Das Ausmass der Korrekturen nach einem Aufwärtstrend (siehe das Diagramm mit den Fibonacci-Retracements) wird wie folgt bestimmt: H – (H – L) x Fibonacci-Verhältniszahl. H steht für das zwischenzeitliche Höchst und L für das zwischenzeitliche Tiefst. Oft verwendete Fibonacci-Verhältniszahlen sind 0.382, 0.500 (als Zwischenwert) und 0.618.

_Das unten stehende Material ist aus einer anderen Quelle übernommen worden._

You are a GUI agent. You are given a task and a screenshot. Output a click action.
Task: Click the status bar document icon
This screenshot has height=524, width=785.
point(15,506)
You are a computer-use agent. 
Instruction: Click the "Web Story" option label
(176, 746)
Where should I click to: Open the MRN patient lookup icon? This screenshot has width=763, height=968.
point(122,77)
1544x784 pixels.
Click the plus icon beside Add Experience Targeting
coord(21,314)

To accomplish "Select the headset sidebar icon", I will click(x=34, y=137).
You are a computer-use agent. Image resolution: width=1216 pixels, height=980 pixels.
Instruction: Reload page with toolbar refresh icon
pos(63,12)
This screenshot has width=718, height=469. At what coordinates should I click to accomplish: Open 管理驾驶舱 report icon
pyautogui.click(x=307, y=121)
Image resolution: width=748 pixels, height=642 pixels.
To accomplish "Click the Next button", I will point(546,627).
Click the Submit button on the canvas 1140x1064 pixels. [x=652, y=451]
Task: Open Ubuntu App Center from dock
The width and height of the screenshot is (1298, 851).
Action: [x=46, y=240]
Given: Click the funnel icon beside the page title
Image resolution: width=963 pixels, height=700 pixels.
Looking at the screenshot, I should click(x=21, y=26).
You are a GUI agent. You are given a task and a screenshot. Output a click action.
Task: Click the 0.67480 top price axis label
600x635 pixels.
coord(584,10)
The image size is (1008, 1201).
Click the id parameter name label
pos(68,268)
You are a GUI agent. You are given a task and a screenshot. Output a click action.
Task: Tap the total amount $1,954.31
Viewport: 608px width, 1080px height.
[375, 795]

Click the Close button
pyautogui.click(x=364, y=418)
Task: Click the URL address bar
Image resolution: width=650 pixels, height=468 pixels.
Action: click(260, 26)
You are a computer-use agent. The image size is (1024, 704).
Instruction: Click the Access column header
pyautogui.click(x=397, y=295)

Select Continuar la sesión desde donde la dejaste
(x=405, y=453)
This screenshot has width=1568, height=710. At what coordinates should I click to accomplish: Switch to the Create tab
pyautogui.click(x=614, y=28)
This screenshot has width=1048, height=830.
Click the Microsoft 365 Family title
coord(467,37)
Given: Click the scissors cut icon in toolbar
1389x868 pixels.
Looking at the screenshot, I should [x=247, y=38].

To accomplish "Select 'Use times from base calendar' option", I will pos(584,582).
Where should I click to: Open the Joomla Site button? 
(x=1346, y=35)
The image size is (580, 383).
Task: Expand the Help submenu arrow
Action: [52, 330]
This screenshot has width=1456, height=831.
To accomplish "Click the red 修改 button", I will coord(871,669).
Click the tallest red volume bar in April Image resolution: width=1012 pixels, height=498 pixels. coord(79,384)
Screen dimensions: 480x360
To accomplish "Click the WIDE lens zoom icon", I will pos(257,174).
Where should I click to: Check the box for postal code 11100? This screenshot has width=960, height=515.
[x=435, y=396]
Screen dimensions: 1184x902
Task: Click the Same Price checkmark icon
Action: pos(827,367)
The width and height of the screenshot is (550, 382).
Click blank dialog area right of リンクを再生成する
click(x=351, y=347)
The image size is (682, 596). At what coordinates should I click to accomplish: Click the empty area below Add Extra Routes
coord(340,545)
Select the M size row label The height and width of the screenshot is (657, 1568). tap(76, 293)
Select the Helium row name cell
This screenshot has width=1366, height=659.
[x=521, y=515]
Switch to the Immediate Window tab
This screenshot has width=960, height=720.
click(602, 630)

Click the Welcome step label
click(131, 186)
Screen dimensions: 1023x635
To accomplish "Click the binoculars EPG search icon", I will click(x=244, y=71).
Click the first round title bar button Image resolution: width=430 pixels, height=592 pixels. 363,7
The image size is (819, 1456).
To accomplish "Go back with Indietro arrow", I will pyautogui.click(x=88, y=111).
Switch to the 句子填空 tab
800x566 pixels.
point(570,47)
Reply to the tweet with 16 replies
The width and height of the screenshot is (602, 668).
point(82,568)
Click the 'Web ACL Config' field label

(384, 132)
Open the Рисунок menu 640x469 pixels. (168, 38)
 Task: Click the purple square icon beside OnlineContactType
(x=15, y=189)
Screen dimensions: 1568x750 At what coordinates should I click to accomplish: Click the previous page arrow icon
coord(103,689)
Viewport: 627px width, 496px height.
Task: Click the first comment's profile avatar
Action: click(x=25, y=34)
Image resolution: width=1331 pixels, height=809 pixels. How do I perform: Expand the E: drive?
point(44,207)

Bestimmt man für den Swiss Performance Index (SPI) das jüngste Höchst mit 16'484.31 und das letzte Tiefst mit 14'455.60 Punkten, ergibt sich das Retracement-Level bei einer Verhältniszahl von 0.618 wie folgt: 16'484.31 – (16'484.31 – 14'455.60) x 0.618) = 15'230.57. Die Retracement-Levels bei einer Verhältniszahl von 0.500 bzw. 0.764 sind 15'469.96 bzw. 14'934.58.
Das 50%-Niveau gilt als eines der wichtigsten Niveaus. Wird es durchbrochen, ist mit einer Fortsetzung des Auf- bzw. Abwärtstrends zu rechnen.